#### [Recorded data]
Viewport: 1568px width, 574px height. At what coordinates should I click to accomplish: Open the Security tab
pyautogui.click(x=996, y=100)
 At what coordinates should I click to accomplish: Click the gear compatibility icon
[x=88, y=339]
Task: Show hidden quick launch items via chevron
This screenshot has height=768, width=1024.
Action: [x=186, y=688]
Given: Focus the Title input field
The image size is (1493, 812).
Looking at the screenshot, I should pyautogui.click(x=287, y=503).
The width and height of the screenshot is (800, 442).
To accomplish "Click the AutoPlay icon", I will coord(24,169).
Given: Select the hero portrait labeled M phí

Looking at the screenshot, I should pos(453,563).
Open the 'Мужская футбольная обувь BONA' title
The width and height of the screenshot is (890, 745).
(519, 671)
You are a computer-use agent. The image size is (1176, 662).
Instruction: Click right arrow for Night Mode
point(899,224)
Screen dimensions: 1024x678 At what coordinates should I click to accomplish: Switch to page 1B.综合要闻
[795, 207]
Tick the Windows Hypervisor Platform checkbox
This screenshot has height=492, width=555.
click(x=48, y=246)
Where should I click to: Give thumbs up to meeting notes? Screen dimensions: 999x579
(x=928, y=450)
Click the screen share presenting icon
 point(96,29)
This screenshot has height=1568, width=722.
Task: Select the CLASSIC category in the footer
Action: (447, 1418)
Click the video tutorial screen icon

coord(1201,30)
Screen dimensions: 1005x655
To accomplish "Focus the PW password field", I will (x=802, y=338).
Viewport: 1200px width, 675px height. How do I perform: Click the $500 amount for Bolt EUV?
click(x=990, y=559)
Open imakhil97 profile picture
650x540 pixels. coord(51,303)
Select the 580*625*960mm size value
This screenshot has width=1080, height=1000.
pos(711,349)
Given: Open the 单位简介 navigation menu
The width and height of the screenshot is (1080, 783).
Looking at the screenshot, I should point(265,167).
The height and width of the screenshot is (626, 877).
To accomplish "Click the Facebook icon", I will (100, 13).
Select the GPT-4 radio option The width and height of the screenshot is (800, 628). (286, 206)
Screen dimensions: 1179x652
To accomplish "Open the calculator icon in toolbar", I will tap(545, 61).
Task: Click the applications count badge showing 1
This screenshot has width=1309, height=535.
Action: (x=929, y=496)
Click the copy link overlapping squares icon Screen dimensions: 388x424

#### [Work request]
Repeat the full set of records above character for character.

#### [Exercise result]
Viewport: 1568px width, 574px height. At what coordinates should I click to accomplish: Open the Security tab
pyautogui.click(x=996, y=100)
 At what coordinates should I click to accomplish: Click the gear compatibility icon
[x=88, y=339]
Task: Show hidden quick launch items via chevron
This screenshot has height=768, width=1024.
Action: [x=186, y=688]
Given: Focus the Title input field
The image size is (1493, 812).
Looking at the screenshot, I should pyautogui.click(x=287, y=503).
The width and height of the screenshot is (800, 442).
To accomplish "Click the AutoPlay icon", I will coord(24,169).
Given: Select the hero portrait labeled M phí

Looking at the screenshot, I should pos(453,563).
Open the 'Мужская футбольная обувь BONA' title
The width and height of the screenshot is (890, 745).
(519, 671)
You are a computer-use agent. The image size is (1176, 662).
Instruction: Click right arrow for Night Mode
point(899,224)
Screen dimensions: 1024x678 At what coordinates should I click to accomplish: Switch to page 1B.综合要闻
[795, 207]
Tick the Windows Hypervisor Platform checkbox
This screenshot has height=492, width=555.
click(x=48, y=246)
Where should I click to: Give thumbs up to meeting notes? Screen dimensions: 999x579
(x=928, y=450)
Click the screen share presenting icon
 point(96,29)
This screenshot has height=1568, width=722.
Task: Select the CLASSIC category in the footer
Action: (447, 1418)
Click the video tutorial screen icon

coord(1201,30)
Screen dimensions: 1005x655
To accomplish "Focus the PW password field", I will (x=802, y=338).
Viewport: 1200px width, 675px height. How do I perform: Click the $500 amount for Bolt EUV?
click(x=990, y=559)
Open imakhil97 profile picture
650x540 pixels. coord(51,303)
Select the 580*625*960mm size value
This screenshot has width=1080, height=1000.
pos(711,349)
Given: Open the 单位简介 navigation menu
The width and height of the screenshot is (1080, 783).
Looking at the screenshot, I should point(265,167).
The height and width of the screenshot is (626, 877).
To accomplish "Click the Facebook icon", I will (100, 13).
Select the GPT-4 radio option The width and height of the screenshot is (800, 628). (286, 206)
Screen dimensions: 1179x652
To accomplish "Open the calculator icon in toolbar", I will tap(545, 61).
Task: Click the applications count badge showing 1
This screenshot has width=1309, height=535.
Action: (x=929, y=496)
Click the copy link overlapping squares icon Screen dimensions: 388x424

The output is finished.